─── Provided passage ───

For example: If I have an unsorted list of 1000 cars which includes a whole bunch of information per car (e.g. color, year manufactured, etc…), and I want to know if there were any cars were manufactured before the year 1980, I can run an imperative loop through the list and early return true if I find one, and only returning false if I haven’t found one by the end of the list.
If the third car was made in 1977, then I have only iterated through 3 cars to find my answer.
But if I were to try this with only functional loops, I would have to iterate through all 1000 cars before I had my answer.
A website with blind rules like this is going to lead to worse code.
…what? At least with Java Streams or Kotlin Sequences, they absolutely abort early with something like .filter().first()
.
Same in Python, Rust, Haskell and probably many others.
But apparently JS does work that way, that is its filter
always iterates over everything and returns a new array and not some iterator object.
The old methods on Array will eagerly evaluate all elements. But JS has a new Iterator type with methods that works lazily instead.
Ya, streams may seem tedious (why do I have to call stream and collect?), but it’s like that for performance (and probably backwards compatibility).

───

**Work instructions**
1 - In the excerpt on functional loops, what does JavaScript's filter return instead of an iterator object?
2 - From the excerpt on functional loops, set down the part that opens with the words containing "But if I were" and closes with "probably many others.".

─── Entries shown ───

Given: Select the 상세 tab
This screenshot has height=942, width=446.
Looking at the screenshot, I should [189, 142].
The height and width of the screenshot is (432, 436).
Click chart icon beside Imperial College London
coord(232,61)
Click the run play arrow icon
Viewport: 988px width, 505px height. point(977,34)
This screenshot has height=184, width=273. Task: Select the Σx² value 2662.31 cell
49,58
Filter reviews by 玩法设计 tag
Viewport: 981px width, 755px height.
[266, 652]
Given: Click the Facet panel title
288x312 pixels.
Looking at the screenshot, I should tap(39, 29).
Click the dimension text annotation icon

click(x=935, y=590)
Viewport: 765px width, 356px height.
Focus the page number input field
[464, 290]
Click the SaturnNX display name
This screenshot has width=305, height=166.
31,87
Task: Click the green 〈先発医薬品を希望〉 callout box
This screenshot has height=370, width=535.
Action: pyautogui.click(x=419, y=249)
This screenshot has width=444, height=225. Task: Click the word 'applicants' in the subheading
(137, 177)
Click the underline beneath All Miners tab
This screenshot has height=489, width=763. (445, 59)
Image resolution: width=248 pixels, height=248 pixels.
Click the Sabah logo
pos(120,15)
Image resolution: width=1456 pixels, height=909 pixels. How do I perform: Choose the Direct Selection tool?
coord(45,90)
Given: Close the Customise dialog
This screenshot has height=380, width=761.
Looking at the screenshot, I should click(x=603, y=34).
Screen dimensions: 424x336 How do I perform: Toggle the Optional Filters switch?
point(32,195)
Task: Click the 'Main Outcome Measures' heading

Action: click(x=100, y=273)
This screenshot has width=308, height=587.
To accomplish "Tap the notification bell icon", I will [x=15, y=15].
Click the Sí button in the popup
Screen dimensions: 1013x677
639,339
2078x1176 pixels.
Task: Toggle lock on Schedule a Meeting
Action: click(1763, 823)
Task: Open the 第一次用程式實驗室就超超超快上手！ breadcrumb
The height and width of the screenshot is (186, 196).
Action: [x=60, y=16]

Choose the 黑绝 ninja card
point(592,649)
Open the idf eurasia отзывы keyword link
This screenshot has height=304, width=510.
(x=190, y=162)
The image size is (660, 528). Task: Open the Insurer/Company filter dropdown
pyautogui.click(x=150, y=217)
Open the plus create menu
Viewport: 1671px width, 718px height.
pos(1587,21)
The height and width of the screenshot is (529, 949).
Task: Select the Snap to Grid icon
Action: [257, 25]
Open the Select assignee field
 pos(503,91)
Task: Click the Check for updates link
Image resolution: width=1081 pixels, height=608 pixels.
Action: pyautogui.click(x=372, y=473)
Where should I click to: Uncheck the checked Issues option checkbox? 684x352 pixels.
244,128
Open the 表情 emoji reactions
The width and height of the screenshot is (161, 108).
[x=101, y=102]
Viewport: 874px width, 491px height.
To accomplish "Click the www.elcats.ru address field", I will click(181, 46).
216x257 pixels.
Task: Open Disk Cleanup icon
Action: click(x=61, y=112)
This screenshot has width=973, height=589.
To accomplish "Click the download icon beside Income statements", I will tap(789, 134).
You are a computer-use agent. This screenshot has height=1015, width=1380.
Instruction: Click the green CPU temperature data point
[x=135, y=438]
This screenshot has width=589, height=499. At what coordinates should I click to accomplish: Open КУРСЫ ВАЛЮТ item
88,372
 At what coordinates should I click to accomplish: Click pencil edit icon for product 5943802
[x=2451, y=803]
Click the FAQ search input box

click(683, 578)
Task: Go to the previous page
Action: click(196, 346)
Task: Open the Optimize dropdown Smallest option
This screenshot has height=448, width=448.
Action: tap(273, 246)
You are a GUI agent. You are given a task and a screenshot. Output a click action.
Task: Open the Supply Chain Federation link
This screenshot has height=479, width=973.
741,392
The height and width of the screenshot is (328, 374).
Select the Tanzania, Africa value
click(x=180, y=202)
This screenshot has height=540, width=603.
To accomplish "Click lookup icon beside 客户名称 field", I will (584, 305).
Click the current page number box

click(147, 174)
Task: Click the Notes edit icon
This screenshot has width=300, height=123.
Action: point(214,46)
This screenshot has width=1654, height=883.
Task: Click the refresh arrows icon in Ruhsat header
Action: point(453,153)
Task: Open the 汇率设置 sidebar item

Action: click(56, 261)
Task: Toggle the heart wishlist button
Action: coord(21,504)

───

**Answers below**
1 - A new array

2 -
But if I were to try this with only functional loops, I would have to iterate through all 1000 cars before I had my answer.
A website with blind rules like this is going to lead to worse code.
…what? At least with Java Streams or Kotlin Sequences, they absolutely abort early with something like .filter().first()
.
Same in Python, Rust, Haskell and probably many others.